Using an Interactive Whiteboard
To capture notes written on the whiteboard surface using dry-erase ink or,
To control (click and drag) and/or mark-up (annotate) a computer-generated image projected on the whiteboard surface from a digital projector.
Interactive whiteboards work as a large computer screen by projecting the computer image onto the board via an external projector. The computer can be controlled via sensors on the board being used to position the cursor. There are three different types of board with different ways of controlling the computer via the board, electromagnetic, touch-sensitive and infrared.
An interactive whiteboard connects to a computer via a USB, serial port or Bluetooth (wireless connection). A software “device driver” on the computer handles the interaction with the whiteboard. The driver converts contact with the interactive whiteboard into mouse clicks or digital ink.
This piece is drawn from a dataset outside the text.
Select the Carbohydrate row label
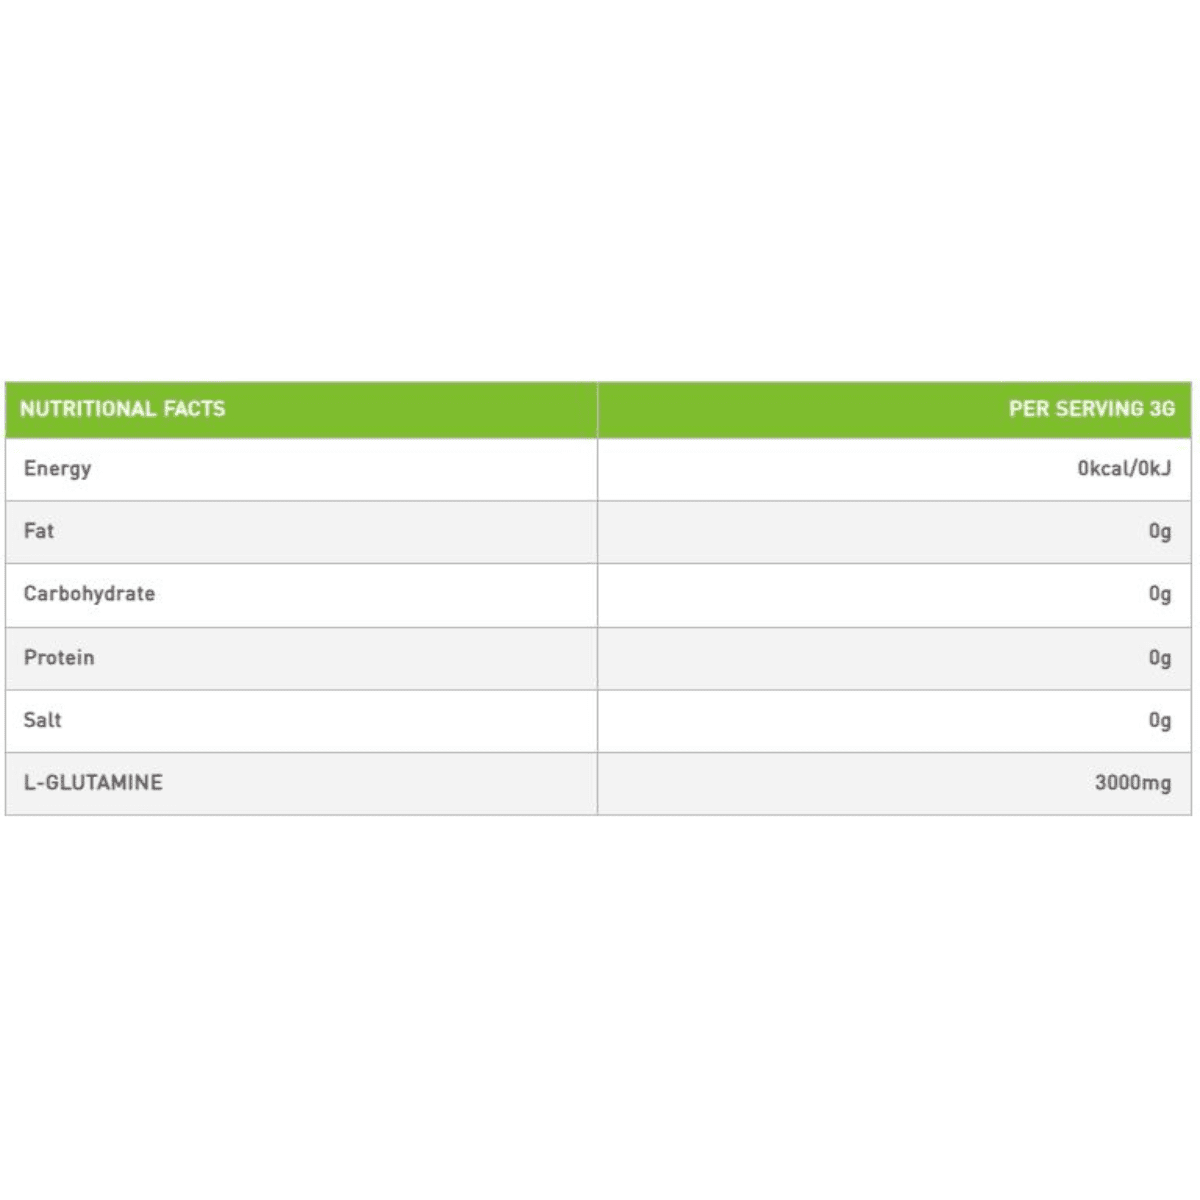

Touch-Sensitive – Electrical contact between two electrically conductive sheets separated by a small gap of air due to pressure from a finger or stylus causes a change in resistance or capacitance establishing the (X,Y) location of the contact;
Electromagnetic – An uniform array of wires under the board surface interacts with a coil in the stylus to determine the (X,Y) coordinate of the stylus. Styli can be either active (require battery or power cable) or passive (no power source). This technology usually has a hard writing surface with no moving parts that can be leant or rested on when writing with the electronic stylus;
Laser – A laser beam sweeps across the whiteboard surface and reflectors on the stylus or marker reflect the laser beam back to the source triangulating the the (X,Y). This technology has a hard (usually ceramic on steel) surface, which has the longest life and erases most cleanly. Markers and styli are passive, but must have reflective tape to work. Touch cannot be used;
Ultrasonic and Infrared – Contact with the whiteboard surface triggers the marker or stylus to send out both ultrasonic and infrared signals. Two ultrasonic microphones use the difference in sound arrival times to triangulate the location of the marker or stylus. This technology allows whiteboards to be made of any material, but requires an active dry-erase marker or stylus. Touch cannot be used;
Interactive whiteboards are generally front or rear projection. Front Projection indicates the video projector is positioned in front of the whiteboard. Conversely, Rear Projection Whiteboard projectors are located behind the whiteboard. Presenters having to look into the projector light and the casting of shadows are practical problems for Front Projection Whiteboards although recent improvements in short throw projection are reducing problematic shadow effects. These problems are avoided with a rear projection unit however this format brings its own problems of higher costs and the inability to flush mount to the wall.
Wireless connection to the controlling PC.
Remote control to give the presenter freedom to move to different parts of a room.
Tablet to provide participants control of the whiteboard from a distance.
Voting system to accept and tally answers to questions posted on the whiteboard.